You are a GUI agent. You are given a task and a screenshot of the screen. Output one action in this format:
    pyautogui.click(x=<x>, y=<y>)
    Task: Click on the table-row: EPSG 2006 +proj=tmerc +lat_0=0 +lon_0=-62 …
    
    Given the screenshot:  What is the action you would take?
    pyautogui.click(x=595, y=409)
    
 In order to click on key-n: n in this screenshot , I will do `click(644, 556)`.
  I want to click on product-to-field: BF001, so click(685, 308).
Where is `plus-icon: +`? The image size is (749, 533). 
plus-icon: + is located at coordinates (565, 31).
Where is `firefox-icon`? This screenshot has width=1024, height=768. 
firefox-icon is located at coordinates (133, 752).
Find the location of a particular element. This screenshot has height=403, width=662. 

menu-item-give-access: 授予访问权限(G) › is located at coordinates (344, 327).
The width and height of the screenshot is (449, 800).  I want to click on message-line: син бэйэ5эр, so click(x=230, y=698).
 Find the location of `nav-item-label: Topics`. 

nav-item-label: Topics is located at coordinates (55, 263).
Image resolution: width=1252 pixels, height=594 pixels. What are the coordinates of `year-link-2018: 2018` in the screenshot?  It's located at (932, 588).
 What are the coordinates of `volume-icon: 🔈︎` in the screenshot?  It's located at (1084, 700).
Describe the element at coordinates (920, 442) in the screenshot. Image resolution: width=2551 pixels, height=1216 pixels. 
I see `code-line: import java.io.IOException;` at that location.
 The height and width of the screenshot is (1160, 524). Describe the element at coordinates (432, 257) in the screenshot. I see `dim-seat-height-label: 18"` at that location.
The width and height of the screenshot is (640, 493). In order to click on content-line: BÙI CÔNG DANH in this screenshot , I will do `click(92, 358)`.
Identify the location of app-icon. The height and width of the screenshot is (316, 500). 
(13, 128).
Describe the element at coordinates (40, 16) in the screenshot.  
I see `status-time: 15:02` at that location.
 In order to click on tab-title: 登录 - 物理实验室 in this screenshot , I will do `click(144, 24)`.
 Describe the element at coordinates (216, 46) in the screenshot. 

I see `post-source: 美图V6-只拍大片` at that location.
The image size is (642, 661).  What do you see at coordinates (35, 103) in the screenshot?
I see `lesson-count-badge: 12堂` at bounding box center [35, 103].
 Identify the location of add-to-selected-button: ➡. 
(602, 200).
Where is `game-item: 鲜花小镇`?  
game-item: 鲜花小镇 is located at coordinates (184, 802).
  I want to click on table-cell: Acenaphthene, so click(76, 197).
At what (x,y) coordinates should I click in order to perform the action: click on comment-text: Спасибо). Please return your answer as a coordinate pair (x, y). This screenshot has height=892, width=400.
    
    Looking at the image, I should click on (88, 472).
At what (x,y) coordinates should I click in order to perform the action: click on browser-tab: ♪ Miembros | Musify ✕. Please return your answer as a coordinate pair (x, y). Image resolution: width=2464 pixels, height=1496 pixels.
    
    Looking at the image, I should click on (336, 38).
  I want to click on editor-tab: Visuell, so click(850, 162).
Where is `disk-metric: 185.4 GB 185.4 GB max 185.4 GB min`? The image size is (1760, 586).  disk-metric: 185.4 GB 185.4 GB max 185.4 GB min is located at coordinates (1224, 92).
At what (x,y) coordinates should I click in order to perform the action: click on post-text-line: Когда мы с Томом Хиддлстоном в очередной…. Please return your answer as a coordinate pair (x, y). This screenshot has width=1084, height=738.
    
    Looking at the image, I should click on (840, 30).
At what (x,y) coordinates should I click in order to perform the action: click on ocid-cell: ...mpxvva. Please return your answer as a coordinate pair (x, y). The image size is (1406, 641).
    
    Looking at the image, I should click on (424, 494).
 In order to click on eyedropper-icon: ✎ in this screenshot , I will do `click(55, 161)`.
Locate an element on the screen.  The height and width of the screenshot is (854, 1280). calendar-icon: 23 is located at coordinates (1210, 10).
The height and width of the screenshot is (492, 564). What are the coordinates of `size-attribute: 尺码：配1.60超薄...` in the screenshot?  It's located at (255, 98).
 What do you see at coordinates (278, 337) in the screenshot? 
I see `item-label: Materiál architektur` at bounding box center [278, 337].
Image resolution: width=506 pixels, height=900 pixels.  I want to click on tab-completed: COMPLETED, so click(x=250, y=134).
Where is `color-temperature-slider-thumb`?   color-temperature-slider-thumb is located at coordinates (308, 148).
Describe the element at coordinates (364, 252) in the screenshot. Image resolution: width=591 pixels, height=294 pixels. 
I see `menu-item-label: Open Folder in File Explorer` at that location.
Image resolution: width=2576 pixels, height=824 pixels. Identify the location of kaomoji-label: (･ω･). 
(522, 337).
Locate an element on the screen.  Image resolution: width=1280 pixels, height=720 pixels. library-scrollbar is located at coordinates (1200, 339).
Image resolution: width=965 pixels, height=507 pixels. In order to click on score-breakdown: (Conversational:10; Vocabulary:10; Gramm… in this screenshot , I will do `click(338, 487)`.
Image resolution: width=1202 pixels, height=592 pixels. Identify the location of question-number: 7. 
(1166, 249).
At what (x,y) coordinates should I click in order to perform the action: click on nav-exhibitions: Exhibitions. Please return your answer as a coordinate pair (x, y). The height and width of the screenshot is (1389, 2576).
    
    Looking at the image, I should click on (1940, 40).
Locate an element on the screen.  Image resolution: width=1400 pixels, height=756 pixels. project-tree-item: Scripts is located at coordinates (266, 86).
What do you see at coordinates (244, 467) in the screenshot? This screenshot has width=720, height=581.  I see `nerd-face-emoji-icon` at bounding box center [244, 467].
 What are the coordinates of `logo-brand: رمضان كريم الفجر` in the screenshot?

Goal of the exercise: Could you set down every line of the listing above again, word for word and unchanged?

Task response:
You are a GUI agent. You are given a task and a screenshot of the screen. Output one action in this format:
    pyautogui.click(x=<x>, y=<y>)
    Task: Click on the table-row: EPSG 2006 +proj=tmerc +lat_0=0 +lon_0=-62 …
    
    Given the screenshot:  What is the action you would take?
    pyautogui.click(x=595, y=409)
    
 In order to click on key-n: n in this screenshot , I will do `click(644, 556)`.
  I want to click on product-to-field: BF001, so click(685, 308).
Where is `plus-icon: +`? The image size is (749, 533). 
plus-icon: + is located at coordinates (565, 31).
Where is `firefox-icon`? This screenshot has width=1024, height=768. 
firefox-icon is located at coordinates (133, 752).
Find the location of a particular element. This screenshot has height=403, width=662. 

menu-item-give-access: 授予访问权限(G) › is located at coordinates (344, 327).
The width and height of the screenshot is (449, 800).  I want to click on message-line: син бэйэ5эр, so click(x=230, y=698).
 Find the location of `nav-item-label: Topics`. 

nav-item-label: Topics is located at coordinates (55, 263).
Image resolution: width=1252 pixels, height=594 pixels. What are the coordinates of `year-link-2018: 2018` in the screenshot?  It's located at (932, 588).
 What are the coordinates of `volume-icon: 🔈︎` in the screenshot?  It's located at (1084, 700).
Describe the element at coordinates (920, 442) in the screenshot. Image resolution: width=2551 pixels, height=1216 pixels. 
I see `code-line: import java.io.IOException;` at that location.
 The height and width of the screenshot is (1160, 524). Describe the element at coordinates (432, 257) in the screenshot. I see `dim-seat-height-label: 18"` at that location.
The width and height of the screenshot is (640, 493). In order to click on content-line: BÙI CÔNG DANH in this screenshot , I will do `click(92, 358)`.
Identify the location of app-icon. The height and width of the screenshot is (316, 500). 
(13, 128).
Describe the element at coordinates (40, 16) in the screenshot.  
I see `status-time: 15:02` at that location.
 In order to click on tab-title: 登录 - 物理实验室 in this screenshot , I will do `click(144, 24)`.
 Describe the element at coordinates (216, 46) in the screenshot. 

I see `post-source: 美图V6-只拍大片` at that location.
The image size is (642, 661).  What do you see at coordinates (35, 103) in the screenshot?
I see `lesson-count-badge: 12堂` at bounding box center [35, 103].
 Identify the location of add-to-selected-button: ➡. 
(602, 200).
Where is `game-item: 鲜花小镇`?  
game-item: 鲜花小镇 is located at coordinates (184, 802).
  I want to click on table-cell: Acenaphthene, so click(76, 197).
At what (x,y) coordinates should I click in order to perform the action: click on comment-text: Спасибо). Please return your answer as a coordinate pair (x, y). This screenshot has height=892, width=400.
    
    Looking at the image, I should click on (88, 472).
At what (x,y) coordinates should I click in order to perform the action: click on browser-tab: ♪ Miembros | Musify ✕. Please return your answer as a coordinate pair (x, y). Image resolution: width=2464 pixels, height=1496 pixels.
    
    Looking at the image, I should click on (336, 38).
  I want to click on editor-tab: Visuell, so click(850, 162).
Where is `disk-metric: 185.4 GB 185.4 GB max 185.4 GB min`? The image size is (1760, 586).  disk-metric: 185.4 GB 185.4 GB max 185.4 GB min is located at coordinates (1224, 92).
At what (x,y) coordinates should I click in order to perform the action: click on post-text-line: Когда мы с Томом Хиддлстоном в очередной…. Please return your answer as a coordinate pair (x, y). This screenshot has width=1084, height=738.
    
    Looking at the image, I should click on (840, 30).
At what (x,y) coordinates should I click in order to perform the action: click on ocid-cell: ...mpxvva. Please return your answer as a coordinate pair (x, y). The image size is (1406, 641).
    
    Looking at the image, I should click on (424, 494).
 In order to click on eyedropper-icon: ✎ in this screenshot , I will do `click(55, 161)`.
Locate an element on the screen.  The height and width of the screenshot is (854, 1280). calendar-icon: 23 is located at coordinates (1210, 10).
The height and width of the screenshot is (492, 564). What are the coordinates of `size-attribute: 尺码：配1.60超薄...` in the screenshot?  It's located at (255, 98).
 What do you see at coordinates (278, 337) in the screenshot? 
I see `item-label: Materiál architektur` at bounding box center [278, 337].
Image resolution: width=506 pixels, height=900 pixels.  I want to click on tab-completed: COMPLETED, so click(x=250, y=134).
Where is `color-temperature-slider-thumb`?   color-temperature-slider-thumb is located at coordinates (308, 148).
Describe the element at coordinates (364, 252) in the screenshot. Image resolution: width=591 pixels, height=294 pixels. 
I see `menu-item-label: Open Folder in File Explorer` at that location.
Image resolution: width=2576 pixels, height=824 pixels. Identify the location of kaomoji-label: (･ω･). 
(522, 337).
Locate an element on the screen.  Image resolution: width=1280 pixels, height=720 pixels. library-scrollbar is located at coordinates (1200, 339).
Image resolution: width=965 pixels, height=507 pixels. In order to click on score-breakdown: (Conversational:10; Vocabulary:10; Gramm… in this screenshot , I will do `click(338, 487)`.
Image resolution: width=1202 pixels, height=592 pixels. Identify the location of question-number: 7. 
(1166, 249).
At what (x,y) coordinates should I click in order to perform the action: click on nav-exhibitions: Exhibitions. Please return your answer as a coordinate pair (x, y). The height and width of the screenshot is (1389, 2576).
    
    Looking at the image, I should click on (1940, 40).
Locate an element on the screen.  Image resolution: width=1400 pixels, height=756 pixels. project-tree-item: Scripts is located at coordinates (266, 86).
What do you see at coordinates (244, 467) in the screenshot? This screenshot has width=720, height=581.  I see `nerd-face-emoji-icon` at bounding box center [244, 467].
 What are the coordinates of `logo-brand: رمضان كريم الفجر` in the screenshot?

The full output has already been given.